**** Passage ****

A pseudo-continuous cartogram replaces geographic regions with geometric shapes such as circles, squares, or hexagons, and sizes those shapes in proportion to a data variable. Dorling cartograms and Demers cartograms are representative examples. By discarding the exact shape of each region, the method makes quantitative comparison easier while still roughly preserving geographic position.
Historical Background
The best-known pseudo-continuous cartogram is the Dorling cartogram, proposed by British geographer Daniel Dorling in 1996. Dorling addressed the limitations of continuous cartograms, which distort shapes, and non-contiguous cartograms, which break adjacency, by taking a different route: replace each region with a simple circle.
In a Dorling cartogram, each region is represented by a circle whose area is proportional to the value. A force-directed layout adjusts positions so circles do not overlap while remaining as close as possible to their original geographic locations.
The Demers cartogram later introduced a square-based variant. Squares can produce a more orderly appearance and make labeling easier. Hexagonal variations have also appeared, expanding the range of possible geometric marks.

**** Entries supplied ****

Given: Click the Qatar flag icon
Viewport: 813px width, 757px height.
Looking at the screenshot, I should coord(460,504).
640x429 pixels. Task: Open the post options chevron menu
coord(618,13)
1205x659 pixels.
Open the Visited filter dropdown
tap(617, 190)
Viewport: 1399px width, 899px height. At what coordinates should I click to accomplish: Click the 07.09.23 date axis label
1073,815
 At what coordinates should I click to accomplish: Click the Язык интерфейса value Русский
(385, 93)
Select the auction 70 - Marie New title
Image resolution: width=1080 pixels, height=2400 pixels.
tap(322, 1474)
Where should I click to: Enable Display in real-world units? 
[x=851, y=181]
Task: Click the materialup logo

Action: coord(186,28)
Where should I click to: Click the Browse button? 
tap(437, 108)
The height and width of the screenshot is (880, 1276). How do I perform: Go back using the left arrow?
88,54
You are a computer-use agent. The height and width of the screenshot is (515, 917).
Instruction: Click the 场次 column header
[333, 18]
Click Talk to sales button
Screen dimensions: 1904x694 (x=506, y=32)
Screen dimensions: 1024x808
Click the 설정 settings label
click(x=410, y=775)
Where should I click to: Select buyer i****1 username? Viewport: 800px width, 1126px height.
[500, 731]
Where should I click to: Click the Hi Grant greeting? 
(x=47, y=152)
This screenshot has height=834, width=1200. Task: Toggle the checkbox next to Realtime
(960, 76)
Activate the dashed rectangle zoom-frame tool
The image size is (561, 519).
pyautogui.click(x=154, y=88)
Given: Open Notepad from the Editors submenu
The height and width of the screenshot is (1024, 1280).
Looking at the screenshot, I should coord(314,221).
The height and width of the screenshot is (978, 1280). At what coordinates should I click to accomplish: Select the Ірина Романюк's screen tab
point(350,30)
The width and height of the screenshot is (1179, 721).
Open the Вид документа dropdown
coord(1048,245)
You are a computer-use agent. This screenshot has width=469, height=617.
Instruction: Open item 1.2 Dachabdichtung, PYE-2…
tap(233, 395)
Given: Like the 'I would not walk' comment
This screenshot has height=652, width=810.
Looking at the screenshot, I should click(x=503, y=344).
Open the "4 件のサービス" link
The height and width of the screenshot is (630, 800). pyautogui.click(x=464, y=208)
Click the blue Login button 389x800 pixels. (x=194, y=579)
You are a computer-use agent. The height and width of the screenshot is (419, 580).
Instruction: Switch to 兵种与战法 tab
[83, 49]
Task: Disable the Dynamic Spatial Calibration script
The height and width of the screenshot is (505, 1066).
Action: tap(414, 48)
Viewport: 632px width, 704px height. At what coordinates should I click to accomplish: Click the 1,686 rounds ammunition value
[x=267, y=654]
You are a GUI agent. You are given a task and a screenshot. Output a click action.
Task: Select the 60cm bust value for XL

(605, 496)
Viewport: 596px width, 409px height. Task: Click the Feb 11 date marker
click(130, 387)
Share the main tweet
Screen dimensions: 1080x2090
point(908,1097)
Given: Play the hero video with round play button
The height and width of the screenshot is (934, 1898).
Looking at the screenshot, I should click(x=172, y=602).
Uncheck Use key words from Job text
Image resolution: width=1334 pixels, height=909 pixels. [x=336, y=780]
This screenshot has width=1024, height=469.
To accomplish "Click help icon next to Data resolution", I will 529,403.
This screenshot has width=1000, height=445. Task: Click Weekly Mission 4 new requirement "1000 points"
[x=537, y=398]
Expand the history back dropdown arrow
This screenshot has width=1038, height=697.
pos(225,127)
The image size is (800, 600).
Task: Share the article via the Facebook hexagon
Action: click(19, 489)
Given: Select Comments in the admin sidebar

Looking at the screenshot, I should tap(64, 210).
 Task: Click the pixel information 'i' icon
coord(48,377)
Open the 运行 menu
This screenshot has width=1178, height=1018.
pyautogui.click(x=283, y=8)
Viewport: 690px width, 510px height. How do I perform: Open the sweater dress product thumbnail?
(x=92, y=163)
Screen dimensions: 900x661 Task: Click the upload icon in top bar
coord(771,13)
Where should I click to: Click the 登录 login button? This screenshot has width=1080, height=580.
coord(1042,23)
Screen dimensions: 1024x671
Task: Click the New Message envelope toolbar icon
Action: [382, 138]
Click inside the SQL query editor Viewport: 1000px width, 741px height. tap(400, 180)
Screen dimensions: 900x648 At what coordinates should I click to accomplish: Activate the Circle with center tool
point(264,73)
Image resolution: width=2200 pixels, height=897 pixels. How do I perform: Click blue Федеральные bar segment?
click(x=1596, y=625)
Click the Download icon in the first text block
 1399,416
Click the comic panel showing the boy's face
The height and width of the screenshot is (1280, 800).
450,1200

****

• Aim of the exercise
From the passage on pseudo-continuous cartograms, write out word for word the part that begins at the words "A pseudo-continuous cartogram" and stops after "a simple circle.".

• Task response
A pseudo-continuous cartogram replaces geographic regions with geometric shapes such as circles, squares, or hexagons, and sizes those shapes in proportion to a data variable. Dorling cartograms and Demers cartograms are representative examples. By discarding the exact shape of each region, the method makes quantitative comparison easier while still roughly preserving geographic position.
Historical Background
The best-known pseudo-continuous cartogram is the Dorling cartogram, proposed by British geographer Daniel Dorling in 1996. Dorling addressed the limitations of continuous cartograms, which distort shapes, and non-contiguous cartograms, which break adjacency, by taking a different route: replace each region with a simple circle.